With a grimace she swiped one hand through the air and sent Jack's last note spinning away across the room to vanish into a wooden box. A flick of her fingers bound the box in magic. She'd not let either of her children read that letter yet. JJ was... too young. Too much his father's son and Taylor wasn't about to let Jack's fears and issues of control swamp their son. Not for the first time, she curled her fingers around crackling power as it rose unbidden. She could send out magic and resources. Her husband was very, very good at hiding but the days that he outstripped her powers were long gone. But what then? If he was even still alive... 


Taylor's hands curled into fists, crushing the light to flickers and embers between her fingers. For all of her power, she couldn't make Jack want to fight for his humanity.
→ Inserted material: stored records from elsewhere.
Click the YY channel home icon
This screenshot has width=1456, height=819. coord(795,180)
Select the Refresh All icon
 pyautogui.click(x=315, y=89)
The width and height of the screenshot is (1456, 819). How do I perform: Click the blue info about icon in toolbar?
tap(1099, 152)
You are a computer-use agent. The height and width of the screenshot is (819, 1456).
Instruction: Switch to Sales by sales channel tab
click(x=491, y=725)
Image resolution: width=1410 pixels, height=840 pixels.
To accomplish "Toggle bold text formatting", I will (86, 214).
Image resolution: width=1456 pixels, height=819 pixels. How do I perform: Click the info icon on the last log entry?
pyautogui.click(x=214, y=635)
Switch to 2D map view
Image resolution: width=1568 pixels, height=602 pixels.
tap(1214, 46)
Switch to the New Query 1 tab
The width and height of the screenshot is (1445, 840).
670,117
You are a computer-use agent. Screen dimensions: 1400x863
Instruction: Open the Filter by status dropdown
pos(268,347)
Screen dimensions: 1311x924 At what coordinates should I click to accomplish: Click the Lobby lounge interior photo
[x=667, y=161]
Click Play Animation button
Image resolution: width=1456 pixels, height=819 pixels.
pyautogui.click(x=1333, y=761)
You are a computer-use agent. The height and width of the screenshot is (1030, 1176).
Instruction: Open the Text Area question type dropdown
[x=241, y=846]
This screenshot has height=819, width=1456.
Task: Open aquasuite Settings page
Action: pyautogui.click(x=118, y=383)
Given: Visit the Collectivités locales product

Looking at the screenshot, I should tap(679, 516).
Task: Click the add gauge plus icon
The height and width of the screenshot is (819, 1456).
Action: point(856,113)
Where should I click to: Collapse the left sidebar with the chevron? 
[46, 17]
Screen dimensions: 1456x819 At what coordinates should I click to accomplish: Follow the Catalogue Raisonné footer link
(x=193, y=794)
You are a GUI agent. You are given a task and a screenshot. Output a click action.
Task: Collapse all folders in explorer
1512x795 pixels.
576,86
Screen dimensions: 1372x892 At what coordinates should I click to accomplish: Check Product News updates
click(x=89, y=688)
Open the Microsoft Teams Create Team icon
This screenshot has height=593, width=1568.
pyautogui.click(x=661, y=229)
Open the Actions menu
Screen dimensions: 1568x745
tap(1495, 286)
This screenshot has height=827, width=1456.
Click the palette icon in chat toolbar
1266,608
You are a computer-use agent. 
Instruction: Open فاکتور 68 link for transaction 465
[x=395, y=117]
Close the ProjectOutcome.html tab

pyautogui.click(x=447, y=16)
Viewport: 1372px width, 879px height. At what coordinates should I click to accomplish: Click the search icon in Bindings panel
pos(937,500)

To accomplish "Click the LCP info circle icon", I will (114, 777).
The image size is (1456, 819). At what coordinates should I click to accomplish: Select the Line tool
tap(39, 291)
All she could do now was deal with the aftermath...


Gathering up her power once more, Taylor sent it down to fill the circle at her feet, charging it for a great work as books flew from her shelves at her call. She'd never made a simulacrum before, and this one had to be perfect. Something that would pass as human to mortals and be able to defend her children in a fight... Something that the vampiric half of her offspring would be able to accept into their home... Something that would love them and be able to... if not take the place of their father, at least provide some sort of paternal presence...


As the glowing figure took shape slowly in the center of Phantom's circle, she stepped to the side to pour wine into a glass and eye the rough form with a critical eye. Deliberately, she built the form to have a passing familial resemblance but no more. Rougher, older. More worn, more human. Someone who could pass for an 'uncle', perhaps. Someone who it wouldn't hurt to look at every day. 


Damn you, Jack.


Setting the empty wine glass down on her desk, Taylor sketched out symbols rapidly with her fingers; filling the simulacrum with pathos and life and purpose built out of her best memories, and her worst ones. She threaded the void through its veins and the earth through its bones and tied its purpose to the boys. Without Jack it was just her and she had so many enemies. They had so many enemies and after everything else, Taylor could not face losing her boys. 


"Live," it was a command; it was an adjuration.